Does Equipment Matter?

Yes, of course it does……

That’s that then. Well, no, not really. Let’s first talk about Motorsport, if you watch F1 and get excited about the thrill of the drivers balancing the physics of a finely tuned piece of engineering, does that mean that you can’t enjoy a Sunday drive through the countryside in a Ford Fiesta? Of course you can. For me it’s the same with photography.

I’m not going to pretend that shooting with Nikon’s fantastic D850 DSLR paired with a Nikon 500mm f/4 doesn’t make life much easier for me as a photographer, of course it does, but that doesn’t mean that you need this level of equipment to capture stunning photos. Anyone who has attended one of my Digital Photography Fundamentals Workshop will remember that I talk a lot about that although professional equipment offers superior quality, it doesn’t mean that you cannot shoot stunning photographs with level-entry equipment, far from it. I quite often get told “It’s easy for you with your camera”, yes, it’s easier, but doesn’t mean that photography is impossible without expensive equipment.

This morning, it got me thinking about this so I grabbed a Nikon D3100 that I use as a loan camera on my workshops and attached my Nikon 80-400mm lens to it. Yes, ok, some of you are going to spot that this is a professional grade lens, I don’t own a “long” telephoto lens that isn’t. However, it’ll still be possible to get great photos with a much cheaper lens attached.

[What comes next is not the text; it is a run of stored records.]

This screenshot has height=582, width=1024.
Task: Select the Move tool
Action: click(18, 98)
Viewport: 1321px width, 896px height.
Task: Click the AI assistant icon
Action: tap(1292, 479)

The Nikon D3100 is a level-entry camera with just 14.2 megapixels and was released back in 2010. Ten years in the world of photography is a long-time!

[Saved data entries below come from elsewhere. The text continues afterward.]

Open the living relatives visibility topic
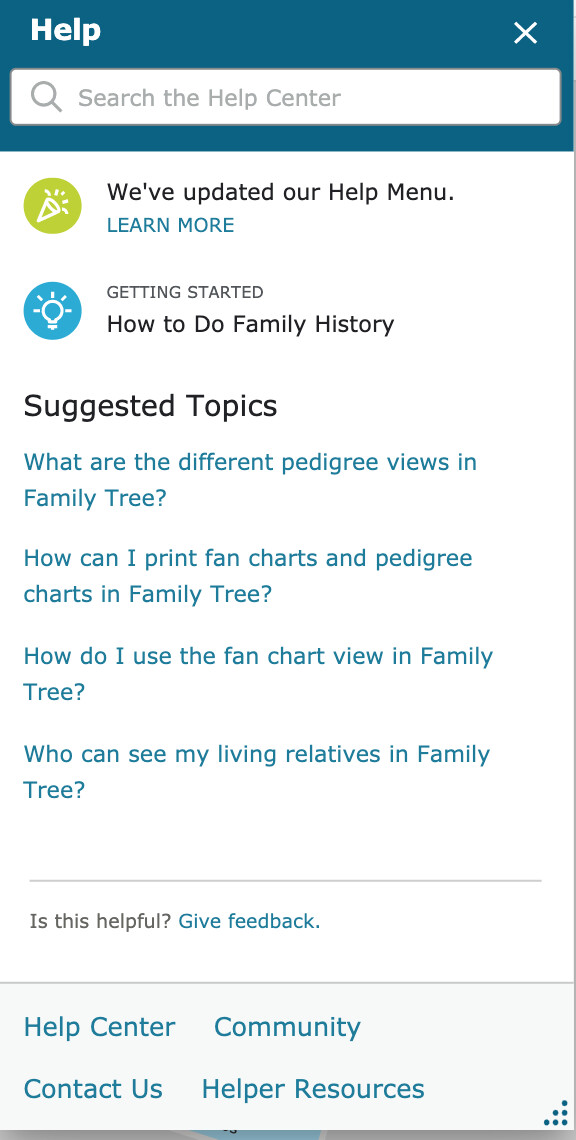pos(257,771)
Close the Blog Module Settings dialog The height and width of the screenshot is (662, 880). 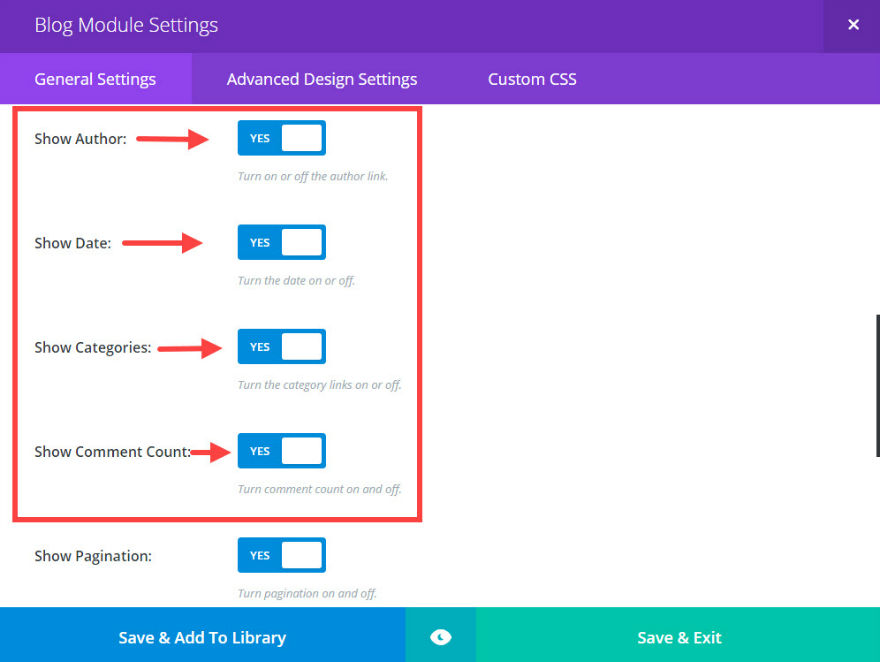[x=852, y=25]
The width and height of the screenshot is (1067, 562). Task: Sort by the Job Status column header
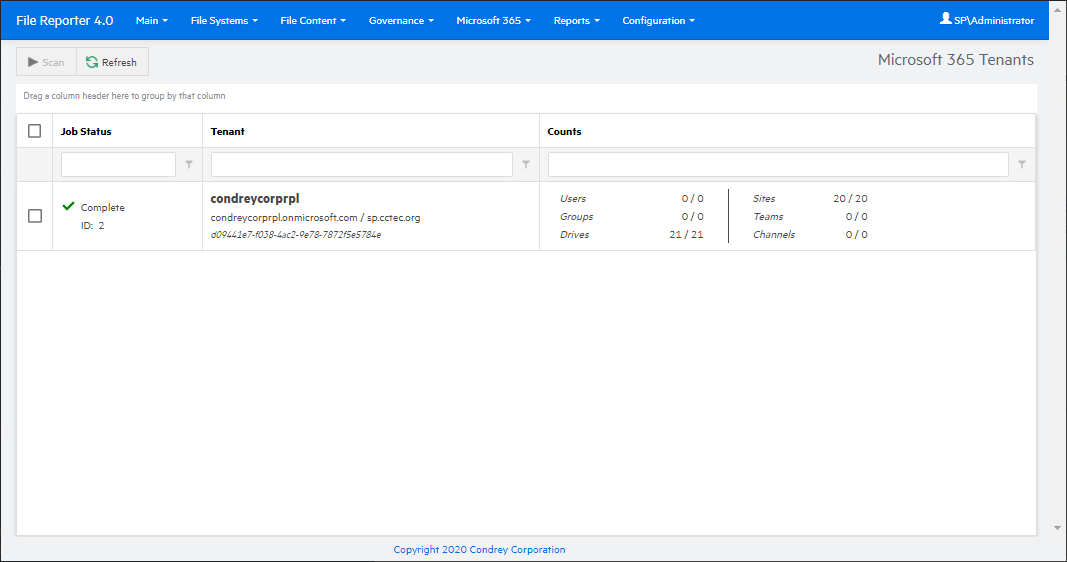[87, 131]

It didn’t take long until a pair of juvenile Eurasian Nuthatches we have in the garden showed up on an old dead Oak Tree. So here you go, I think you’ll agree that these are quite nice shots of them.

If you work with good light, shoot at the correct angles and of course dial in the correct camera settings then great photography is available.

Currently, due to the Covid-19 pandemic, my “Open” Digital Photography Fundamentals Workshops are suspended, however, private sessions are available. These workshops are a great way to learn to take control of your camera.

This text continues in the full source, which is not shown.